You can’t finish your visit – which takes about an hour-and-a-half – without closing your eyes for a moment to listen to the forest’s natural symphony and inhale, deeply, the puffs of pure air that it bestows upon us.
Photo: Martín Jaramillo.
Mangroves in Mompiche, mangroves in Muisne, mangroves in Chamanga, mangroves in Portete, mangroves in the city of Esmeraldas. They are part of everyday life, they are part of the geography, the history, the literature, the identity…
Mangrove tours are more than a scenic ride… They are a window not only onto a hybrid natural world, a cross between continental and marine wildlife, extremely diverse and animated by beautiful birds and colorful crustaceans, but also onto the rich and unique way of life of communities who nourish themselves from their fabulous faunal diversity.
For communities that rely on them, mangroves offer an invaluable world of resources. Sea bass, river snails, river shrimp, several species of crab including the iconic blue crab, local fish like canchimala and tilapia, river clams… Where mangroves are healthy, fishing is excellent and varied, and if they were to disappear, the food source of all seafood lovers would drift towards increasingly more dangerous waves. Not to mention that mangroves provide coastal communities protection against flooding and erosion.
Esmeraldas is one of the few cities with mangroves so close to the urban center, a mangrove bed protected by the community tourism project of Pianguapí (a small forest village between Tachina and the city of Esmeraldas). Locals harvest succulent mangoes, bananas… and the finest cacao! They live in a true natural paradise and from their grills, they can prepare delights of the day’s catch.
The challenges begin with the waste from other parts of the bay and ocean, which wash up along the shore. There is also the threat of the urban frontier, in addition to the most obvious enemy of most mangrove beds: shrimp farms. It is a serious problem in many places. And the struggle is complex.
Artisanal fishermen are defenseless, especially when harvesting black shells, central to their sustenance, which has led to the indiscriminate sale of immature shells. By stopping the reproductive cycle of the species, extinction appears imminent. What would become of Ecuador’s cuisine without the beloved black conch ceviche?
Photo: Martín Jaramillo.
It is a sad fact that Muisne, for example, a small coastal enclave that began to promote visits to its mangroves before most other communities of the Ecuadorian coastline, has witnessed the drastic decline of this tourist resource due to shrimp farms, reducing its mangrove beds from 25,000 hectares to only 5,000 in a period of 30 years.
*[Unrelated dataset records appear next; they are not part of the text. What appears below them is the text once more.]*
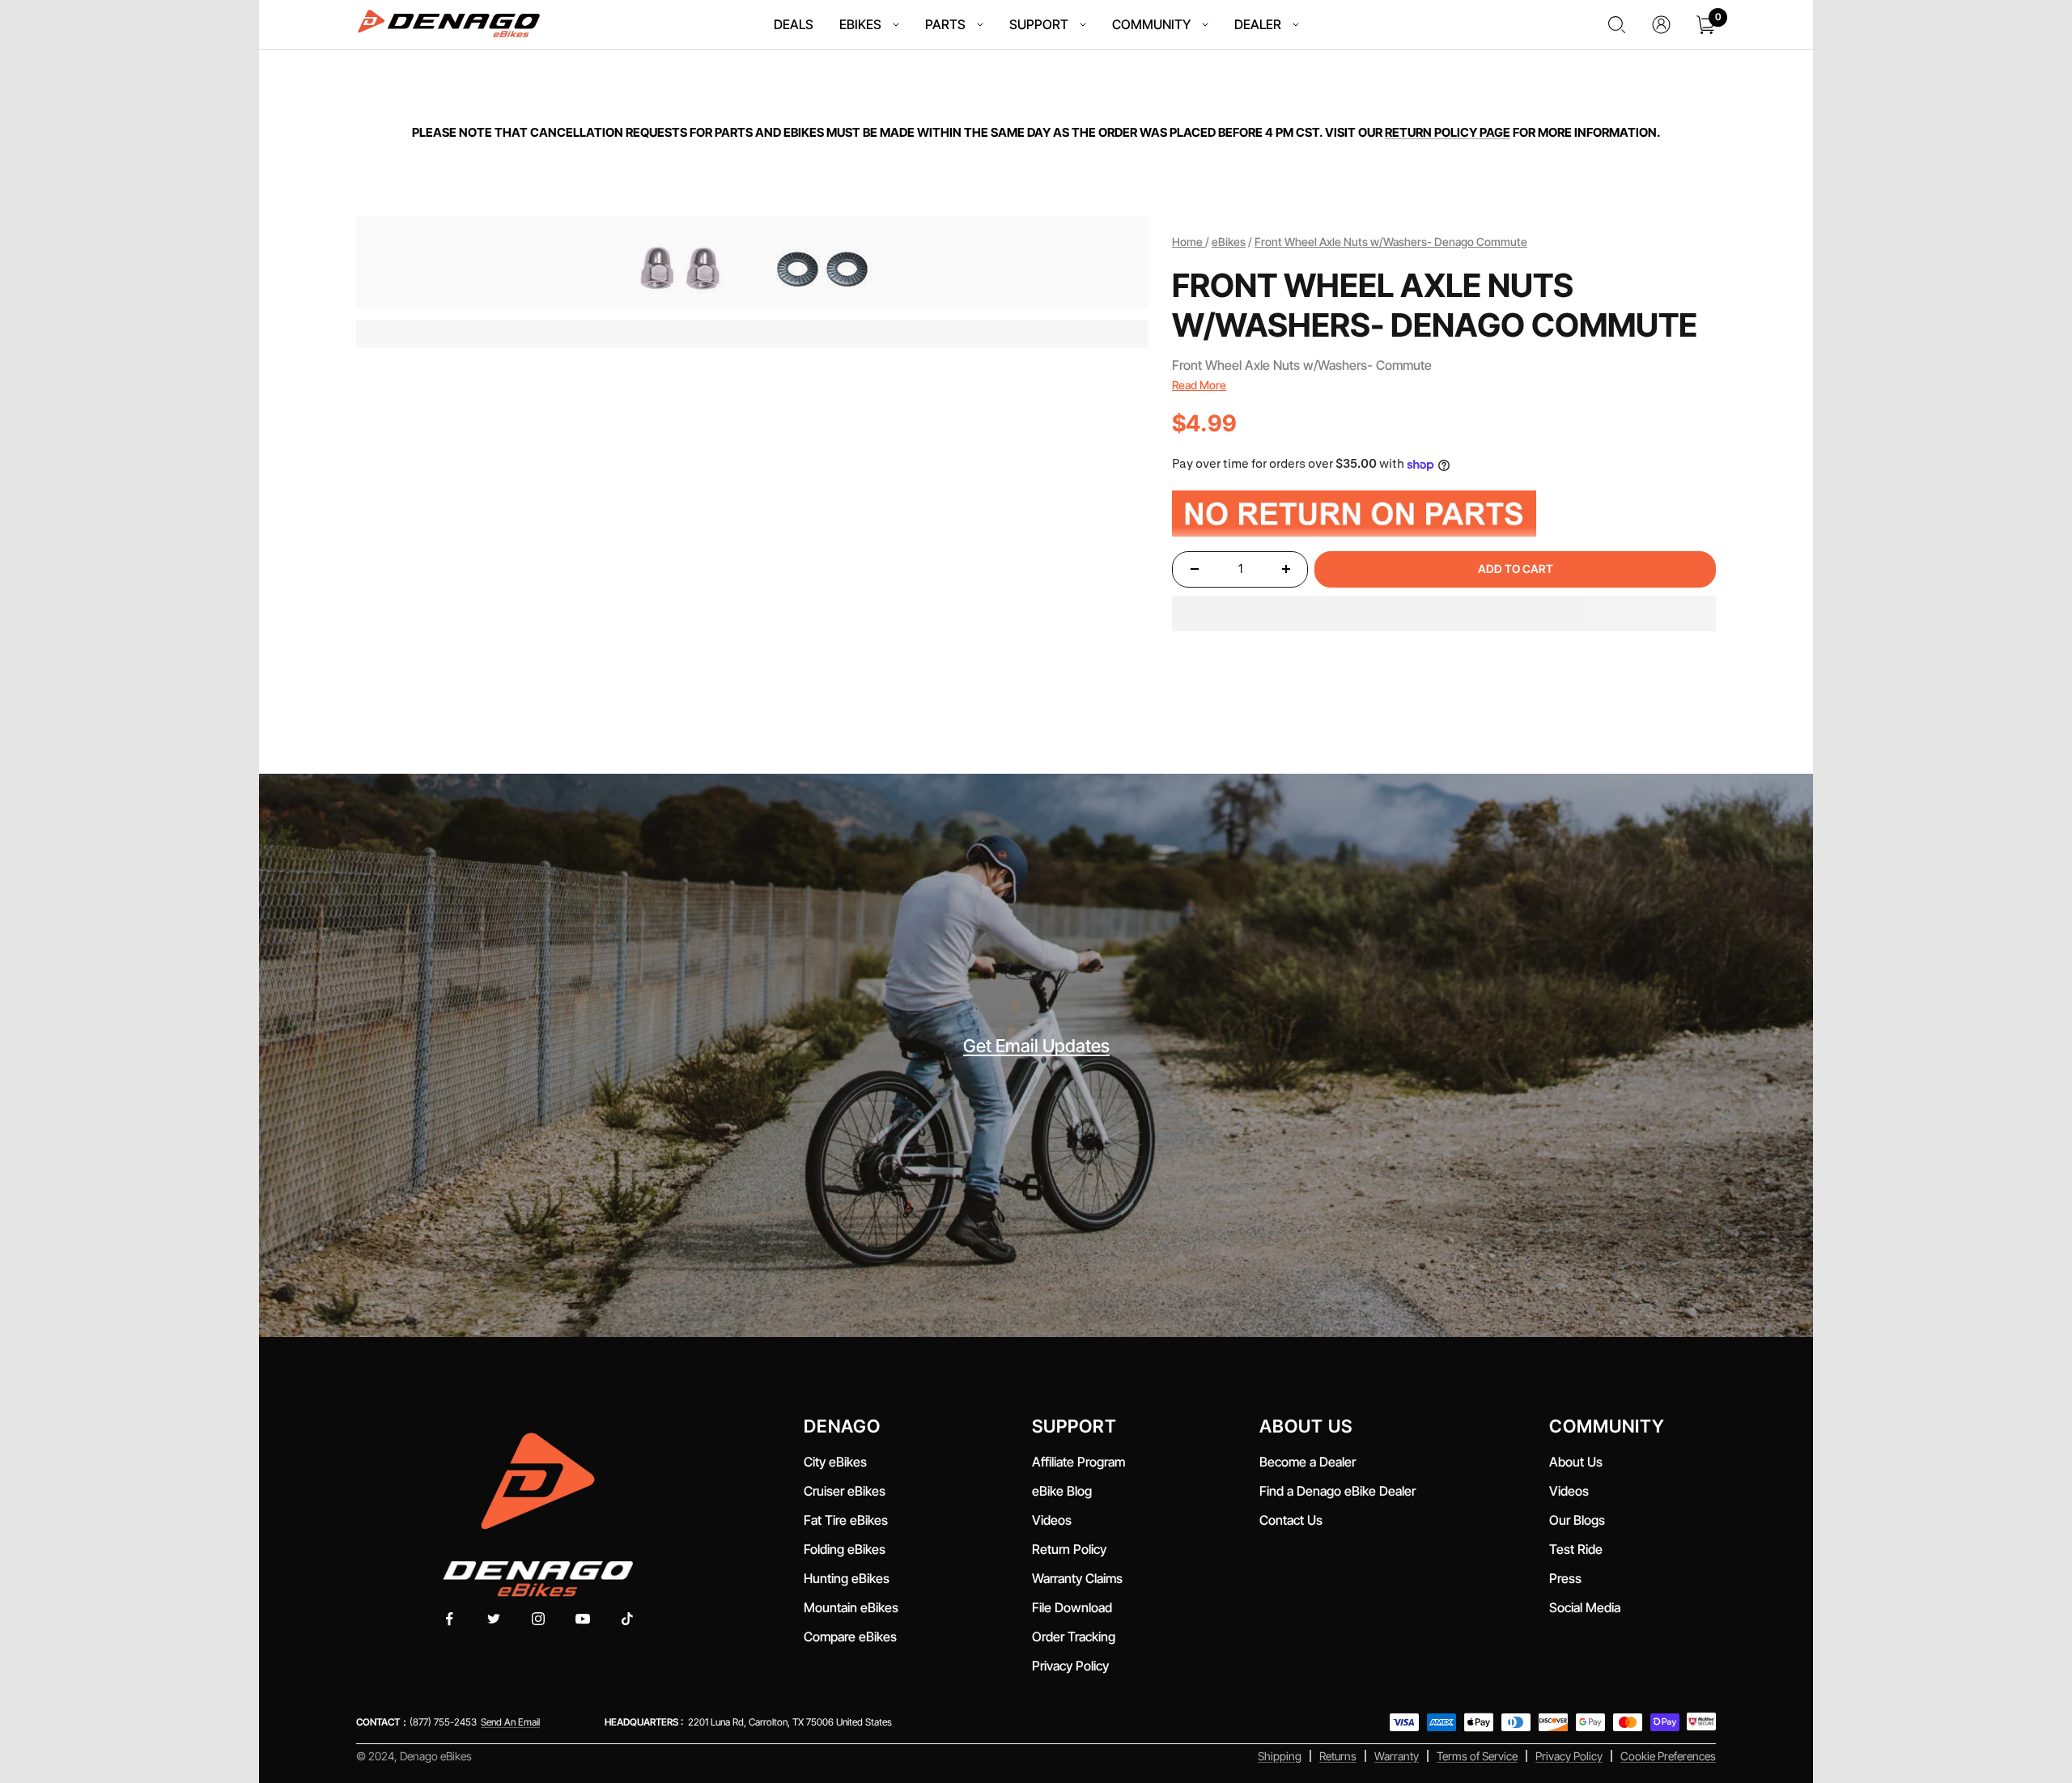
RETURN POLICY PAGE (1447, 132)
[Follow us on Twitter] (494, 1619)
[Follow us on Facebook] (449, 1619)
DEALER (1257, 24)
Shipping (1279, 1756)
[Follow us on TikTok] (627, 1619)
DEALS (793, 24)
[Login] (1661, 25)
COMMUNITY (1151, 24)
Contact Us (1291, 1520)
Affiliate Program (1078, 1462)
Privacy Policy (1070, 1666)
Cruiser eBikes (844, 1491)
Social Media (1584, 1607)
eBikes (1229, 241)
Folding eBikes (844, 1549)
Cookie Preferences (1668, 1756)
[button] (1444, 613)
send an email (510, 1722)
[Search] (1617, 25)
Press (1565, 1578)
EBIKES (860, 24)
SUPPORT (1038, 24)
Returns (1338, 1756)
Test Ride (1576, 1549)
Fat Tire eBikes (846, 1520)
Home (1188, 241)
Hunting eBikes (847, 1578)
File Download (1075, 1607)
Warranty (1396, 1756)
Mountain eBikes (851, 1607)
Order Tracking (1073, 1636)
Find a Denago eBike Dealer (1337, 1491)
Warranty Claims (1077, 1578)
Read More (1199, 385)
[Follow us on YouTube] (583, 1619)
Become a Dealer (1307, 1462)
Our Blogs (1577, 1520)
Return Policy (1069, 1549)
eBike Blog (1062, 1491)
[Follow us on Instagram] (538, 1619)
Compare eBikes (850, 1636)
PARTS (945, 24)
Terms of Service (1477, 1756)
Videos (1052, 1520)
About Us (1576, 1462)
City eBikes (835, 1462)
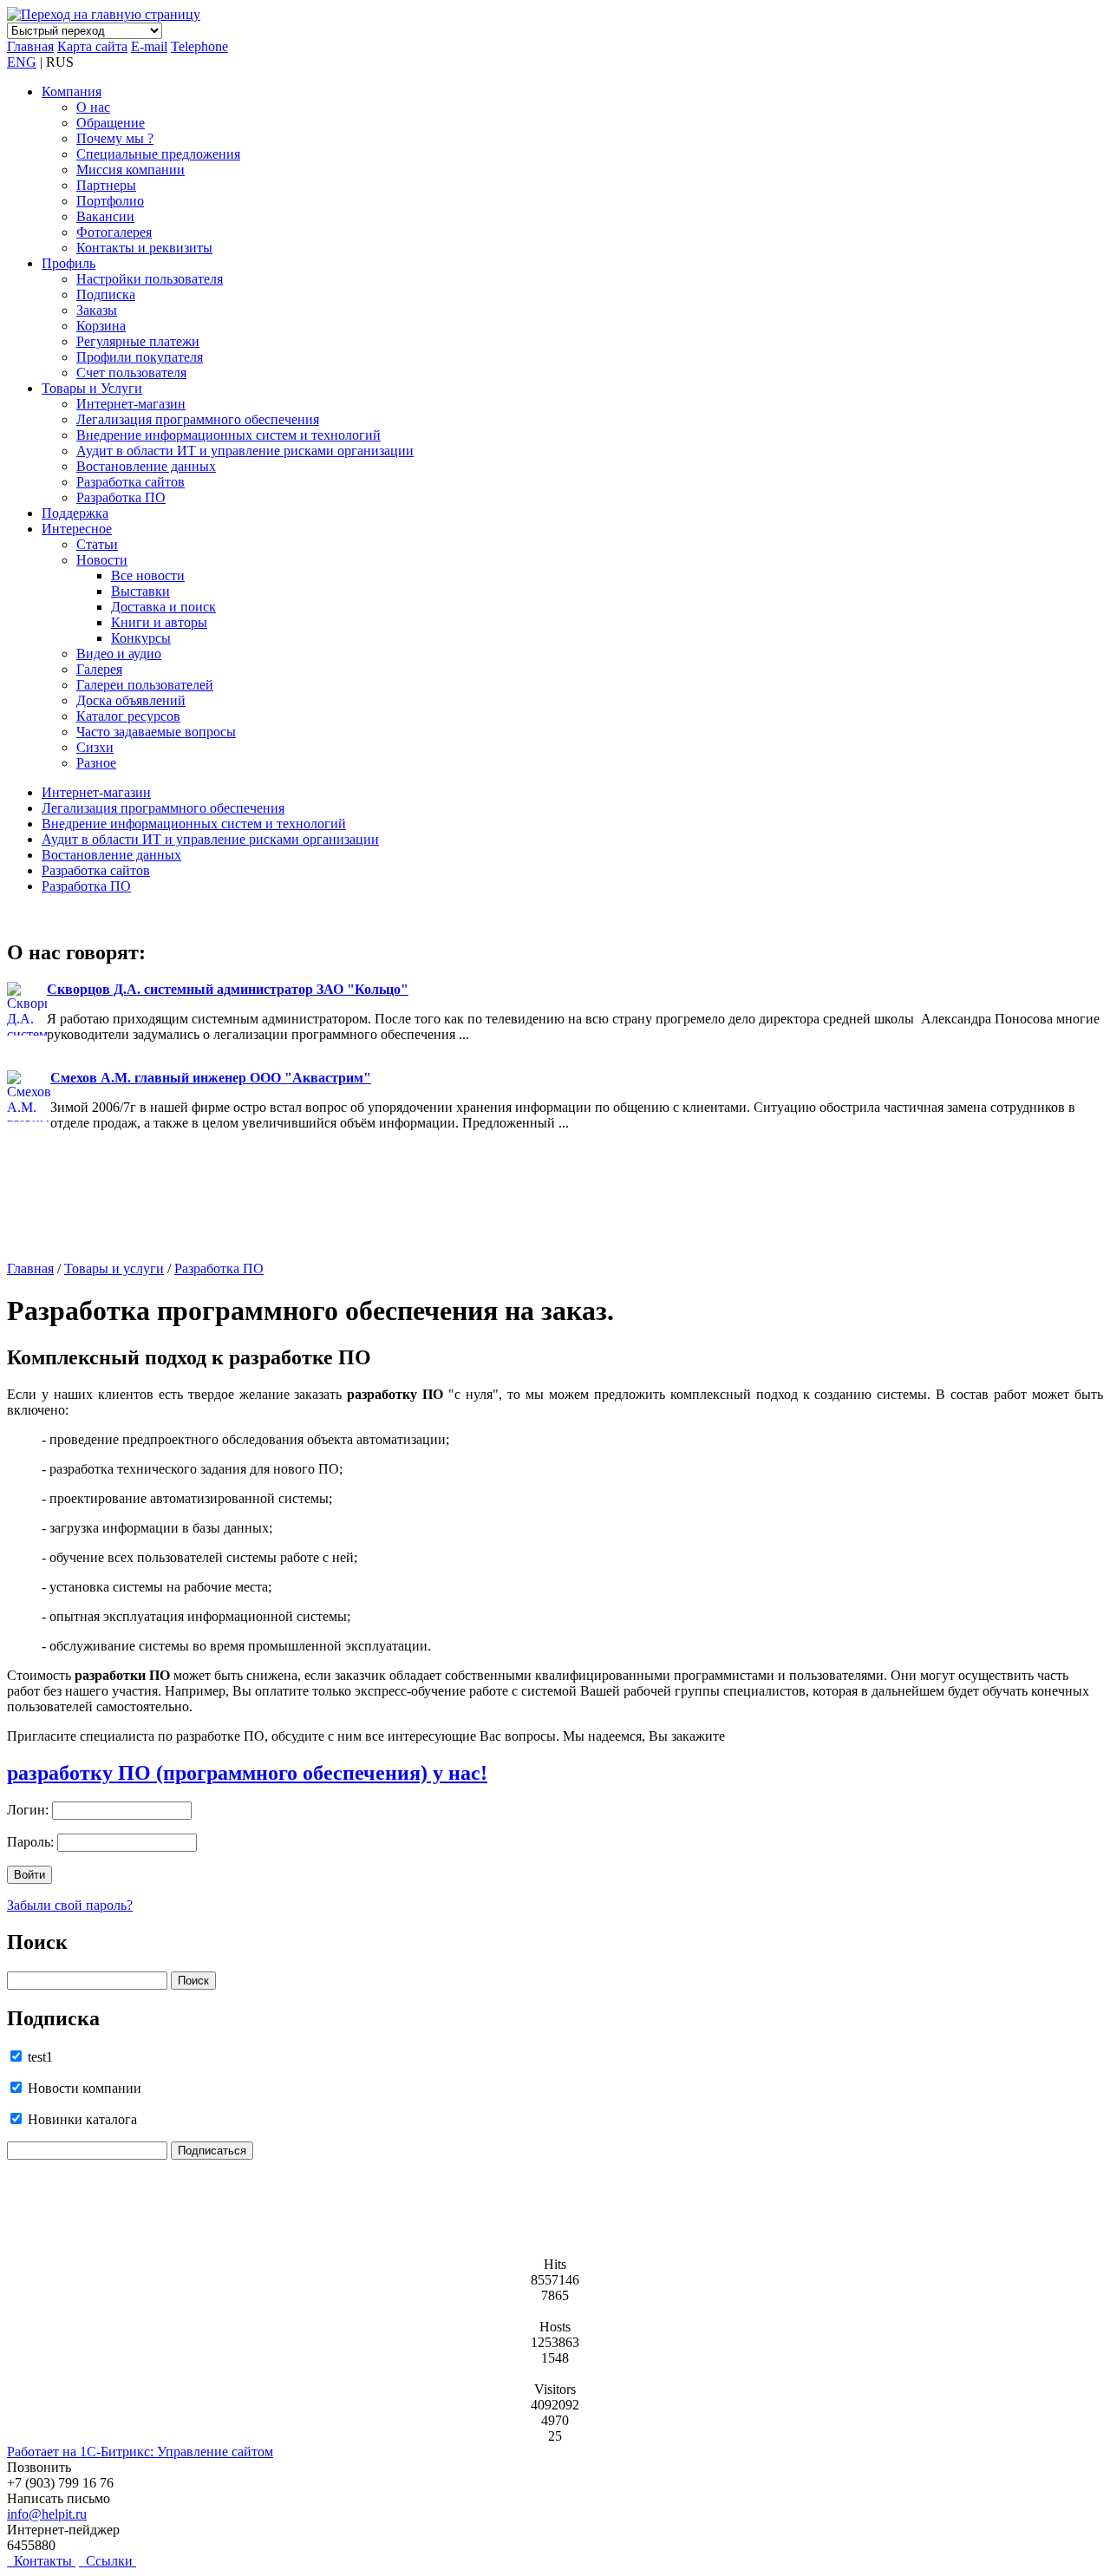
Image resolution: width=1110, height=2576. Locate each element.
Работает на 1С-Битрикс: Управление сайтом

Organized mangrove conservation projects, are needed today more than ever across the province. The local inhabitants shall then be able to create strategies for their territories and reach joint conclusions to define where to fish, where to harvest conch, when and where to offer tourist activities, what are no-go zones and what to conserve to create the correct buffer zones. The mangroves protect and give value, and for many communities, may ultimately be their only salvation.